**PROVIDED PASSAGE**
------------------------------------------------------------------------

It’s the most wonderful time of the year! Or so Andy Williams would tell you. Full of “scary ghost stories and tales of the glories of Christmases long, long ago-o-o-o-o.” But what about those Christmases long, long ago? Have you ever considered where your favorite Christmas carols originate? Some of them probably aren’t quite what you imagine.
For example, let’s start with a favorite of mine, “Carol of the Bells.”
I can tell you that in my personal collection, I have nearly 80 different renditions of this in a variety of styles (there are at least twice that many available for purchase), and except for a couple of parody versions, all of them are cleverly labeled as Christmas music. It’s also considered to be “traditional” for this time of year. Both assumptions are incorrect. The original Ukrainian title translates as “the generous one,” and the song itself tells of a swallow proclaiming to a family of the bountiful year they will have. No bells to be had anywhere. The tune was composed by Mykola Leontovych, based on traditional Ukrainian folk tunes. It’s a song of the New Year… celebrated in pre-Christian Ukraine with the coming of springtime in April. The song was first performed at Kiev University in December 1916, losing popularity following the rise of the Soviet Union, and introduced via concert tour of Europe and the Americas between 1919 and 1921. The idea of bells, and the associated lyrics, comes from a rearrangement by Wilhousky for the NBC Radio Symphony Orchestra, first aired in 1936. Alternate versions began popping up shortly after, and it has since been tweaked for pretty much every musical style you can name.
Not exactly traditional, is it? But then, tradition is pretty much in the eye of the beholder, so maybe tradition simply means “this is what I grew up with.” Many of my personal traditions are that way, hailing from the Jazz Age thanks to the likes of Bing Crosby and Frank Sinatra. “Silver Bells” is another of my favorites, circa 1950. “Rudolph the Red-Nosed Reindeer” began as a marketing campaign for Montgomery Ward in 1939. “Silent Night” is about as traditional as it gets for a great many of us, and yet it only dates back to 1818. “We Three Kings”… 1857. “Good King Wenceslas”… 1853. “The Holly and the Ivy”… 1812-ish. “Hark! The Herald Angels Sing”… 1739. And so on. In fact, most of what we think of as “traditional” carols hail from the 18th and 19th centuries, with some 20th century notables such as “Carol of the Bells.”

------------------------------------------------------------------------

**RECORD EXTRACTS**
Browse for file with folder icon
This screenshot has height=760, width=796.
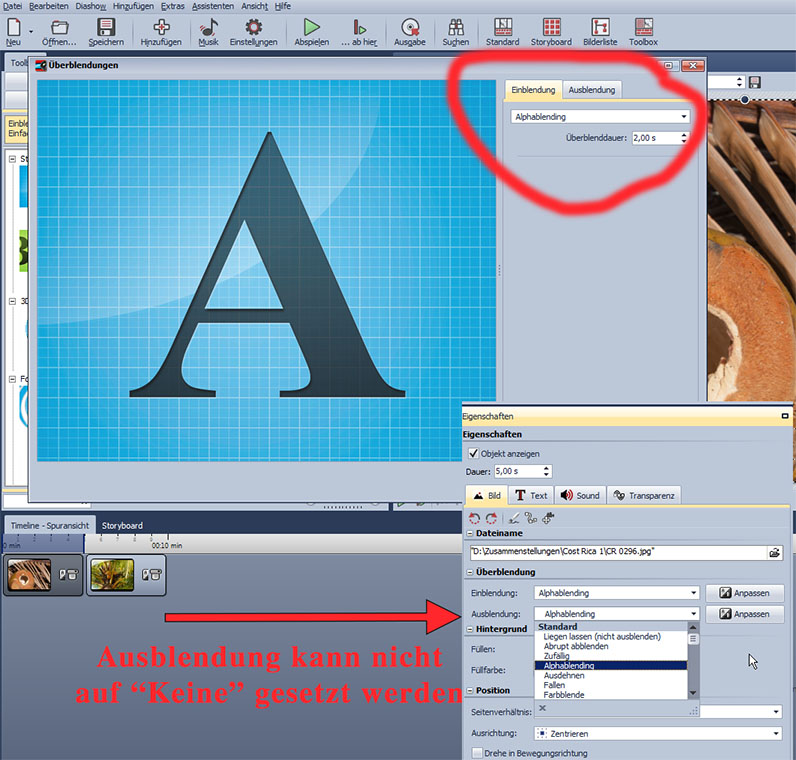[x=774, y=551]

------------------------------------------------------------------------

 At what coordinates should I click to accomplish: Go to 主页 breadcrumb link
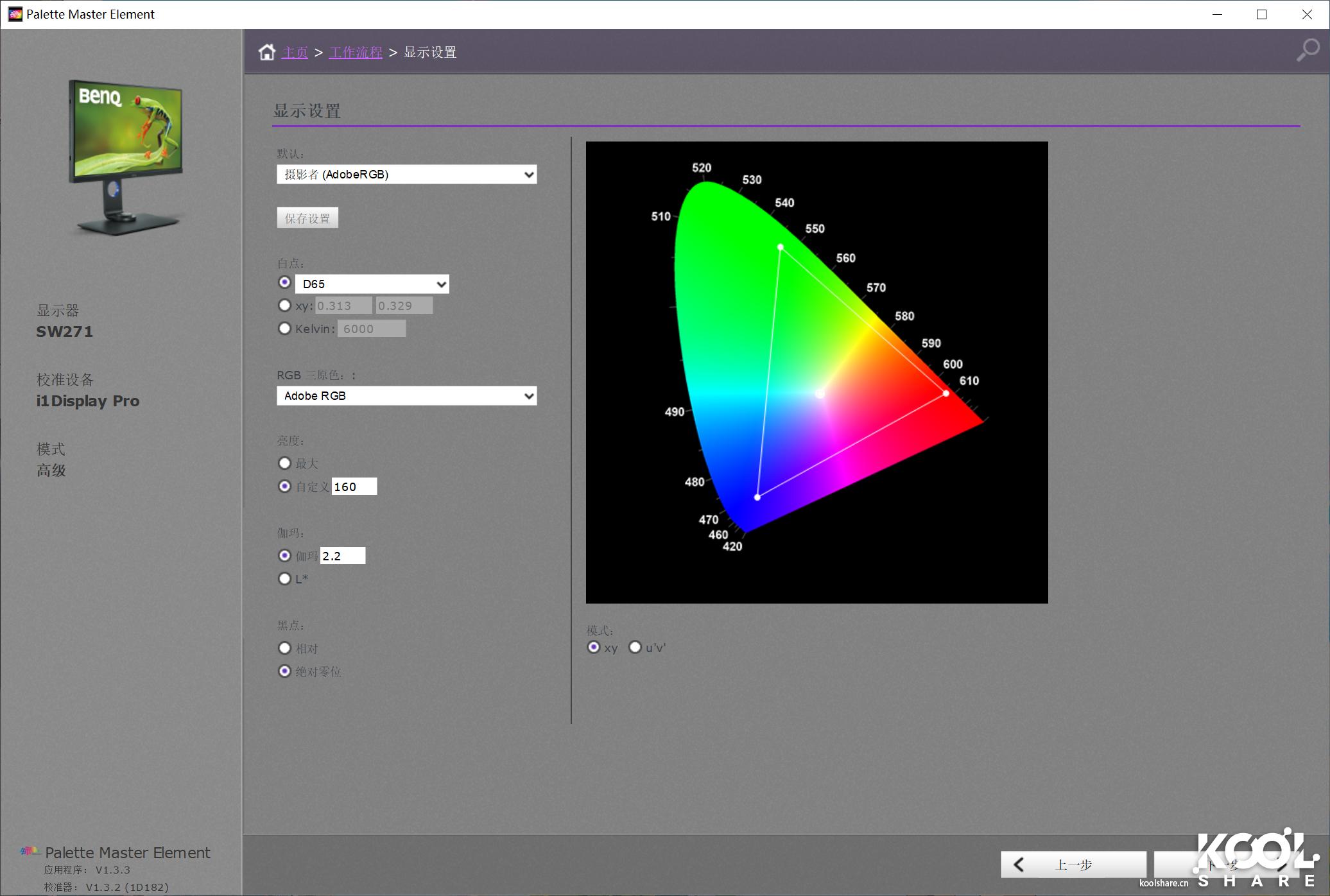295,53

------------------------------------------------------------------------

**YOUR TASKS**
1. According to the passage on Christmas carols, which orchestra was Wilhousky's rearrangement of "Carol of the Bells" made for?
2. Reproduce the passage on Christmas carols word for word, from "It’s the most" to "what you imagine.".
3. Using the passage on Christmas carols, decide whether each statement agrees with it. Answer yes or no and quote the words that settle it.
(a) "Rudolph the Red-Nosed Reindeer" started out as a marketing campaign for Montgomery Ward.
(b) The original Ukrainian lyrics of "Carol of the Bells" are about bells ringing.
(c) "Silent Night" dates back to 1739.

**ANSWERS FOR THE TASKS**
1. The NBC Radio Symphony Orchestra.

2.
It’s the most wonderful time of the year! Or so Andy Williams would tell you. Full of “scary ghost stories and tales of the glories of Christmases long, long ago-o-o-o-o.” But what about those Christmases long, long ago? Have you ever considered where your favorite Christmas carols originate? Some of them probably aren’t quite what you imagine.

3.
(a) Yes: "began as a marketing campaign for Montgomery Ward in 1939"
(b) No: "No bells to be had anywhere."
(c) No: "it only dates back to 1818"